● Exercise data:
[Start of Attachment]

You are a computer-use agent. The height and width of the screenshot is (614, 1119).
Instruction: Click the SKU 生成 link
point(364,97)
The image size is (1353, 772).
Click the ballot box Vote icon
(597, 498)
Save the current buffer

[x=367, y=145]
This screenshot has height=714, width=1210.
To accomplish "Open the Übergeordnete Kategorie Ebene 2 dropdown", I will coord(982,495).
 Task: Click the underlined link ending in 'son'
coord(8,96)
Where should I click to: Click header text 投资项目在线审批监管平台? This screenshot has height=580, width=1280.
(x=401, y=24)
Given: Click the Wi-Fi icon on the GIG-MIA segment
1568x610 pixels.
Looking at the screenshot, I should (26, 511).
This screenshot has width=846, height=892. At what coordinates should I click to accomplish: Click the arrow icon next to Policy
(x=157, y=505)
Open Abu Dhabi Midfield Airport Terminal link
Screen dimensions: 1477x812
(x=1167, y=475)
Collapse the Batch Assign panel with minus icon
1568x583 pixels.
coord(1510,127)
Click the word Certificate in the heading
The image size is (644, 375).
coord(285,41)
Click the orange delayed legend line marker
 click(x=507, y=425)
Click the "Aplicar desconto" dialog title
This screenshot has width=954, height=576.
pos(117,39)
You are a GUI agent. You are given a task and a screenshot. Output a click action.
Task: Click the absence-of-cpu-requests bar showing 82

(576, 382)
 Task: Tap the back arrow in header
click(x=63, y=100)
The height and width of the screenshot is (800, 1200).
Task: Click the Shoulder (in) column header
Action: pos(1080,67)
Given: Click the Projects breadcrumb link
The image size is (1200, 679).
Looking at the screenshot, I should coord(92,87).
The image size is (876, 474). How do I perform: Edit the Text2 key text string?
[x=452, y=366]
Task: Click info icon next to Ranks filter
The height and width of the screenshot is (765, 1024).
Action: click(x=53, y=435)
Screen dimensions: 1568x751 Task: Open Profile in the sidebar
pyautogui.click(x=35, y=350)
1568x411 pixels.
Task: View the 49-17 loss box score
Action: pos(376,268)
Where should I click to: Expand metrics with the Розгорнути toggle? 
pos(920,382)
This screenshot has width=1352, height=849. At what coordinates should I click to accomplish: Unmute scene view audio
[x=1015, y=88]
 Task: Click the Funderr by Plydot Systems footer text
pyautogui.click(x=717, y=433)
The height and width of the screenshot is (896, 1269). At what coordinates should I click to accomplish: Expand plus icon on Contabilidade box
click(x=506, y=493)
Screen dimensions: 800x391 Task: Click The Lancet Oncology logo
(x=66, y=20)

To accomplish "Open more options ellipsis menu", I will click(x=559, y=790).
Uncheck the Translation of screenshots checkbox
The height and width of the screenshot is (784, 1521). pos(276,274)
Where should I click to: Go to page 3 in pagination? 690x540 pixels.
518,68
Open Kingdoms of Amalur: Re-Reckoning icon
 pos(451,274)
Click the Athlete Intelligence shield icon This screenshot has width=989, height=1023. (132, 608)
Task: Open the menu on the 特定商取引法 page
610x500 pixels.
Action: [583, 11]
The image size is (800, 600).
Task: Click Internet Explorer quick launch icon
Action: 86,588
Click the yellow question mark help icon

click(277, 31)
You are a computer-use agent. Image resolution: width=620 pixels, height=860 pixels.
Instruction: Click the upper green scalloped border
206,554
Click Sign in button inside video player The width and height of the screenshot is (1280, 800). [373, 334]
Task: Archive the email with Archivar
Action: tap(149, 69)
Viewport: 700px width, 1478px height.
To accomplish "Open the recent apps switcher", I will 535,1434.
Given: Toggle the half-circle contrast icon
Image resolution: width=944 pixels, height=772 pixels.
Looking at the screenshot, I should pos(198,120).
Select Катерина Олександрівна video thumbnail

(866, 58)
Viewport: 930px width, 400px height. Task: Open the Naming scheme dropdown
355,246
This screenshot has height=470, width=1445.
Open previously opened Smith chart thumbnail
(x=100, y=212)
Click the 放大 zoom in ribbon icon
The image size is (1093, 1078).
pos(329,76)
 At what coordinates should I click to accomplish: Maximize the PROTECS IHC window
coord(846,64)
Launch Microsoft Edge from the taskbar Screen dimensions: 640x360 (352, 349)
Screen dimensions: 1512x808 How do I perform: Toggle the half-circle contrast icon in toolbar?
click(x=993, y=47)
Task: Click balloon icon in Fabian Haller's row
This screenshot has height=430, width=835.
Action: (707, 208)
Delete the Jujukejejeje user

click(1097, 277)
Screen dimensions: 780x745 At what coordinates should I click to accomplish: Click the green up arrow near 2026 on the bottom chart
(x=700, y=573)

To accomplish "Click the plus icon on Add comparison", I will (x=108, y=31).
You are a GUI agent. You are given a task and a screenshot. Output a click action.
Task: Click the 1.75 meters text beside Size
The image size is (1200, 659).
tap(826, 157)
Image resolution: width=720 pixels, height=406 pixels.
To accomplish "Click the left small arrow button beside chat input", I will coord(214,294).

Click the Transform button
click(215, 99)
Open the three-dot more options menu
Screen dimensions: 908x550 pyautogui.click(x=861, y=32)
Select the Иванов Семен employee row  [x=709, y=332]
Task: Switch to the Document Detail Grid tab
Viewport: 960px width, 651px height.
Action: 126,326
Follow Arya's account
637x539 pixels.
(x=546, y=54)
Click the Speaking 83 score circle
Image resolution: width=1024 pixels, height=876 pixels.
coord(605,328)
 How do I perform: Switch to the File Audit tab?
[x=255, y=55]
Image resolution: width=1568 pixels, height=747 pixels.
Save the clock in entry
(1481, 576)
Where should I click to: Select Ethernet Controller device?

[End of Attachment]

● Work request: Everything from the first line of the records above to the line containing "This screenshot has height=714, width=1210.", inclusive, should be repeated exactly; leave out the rest.

● Answer area:
You are a computer-use agent. The height and width of the screenshot is (614, 1119).
Instruction: Click the SKU 生成 link
point(364,97)
The image size is (1353, 772).
Click the ballot box Vote icon
(597, 498)
Save the current buffer

[x=367, y=145]
This screenshot has height=714, width=1210.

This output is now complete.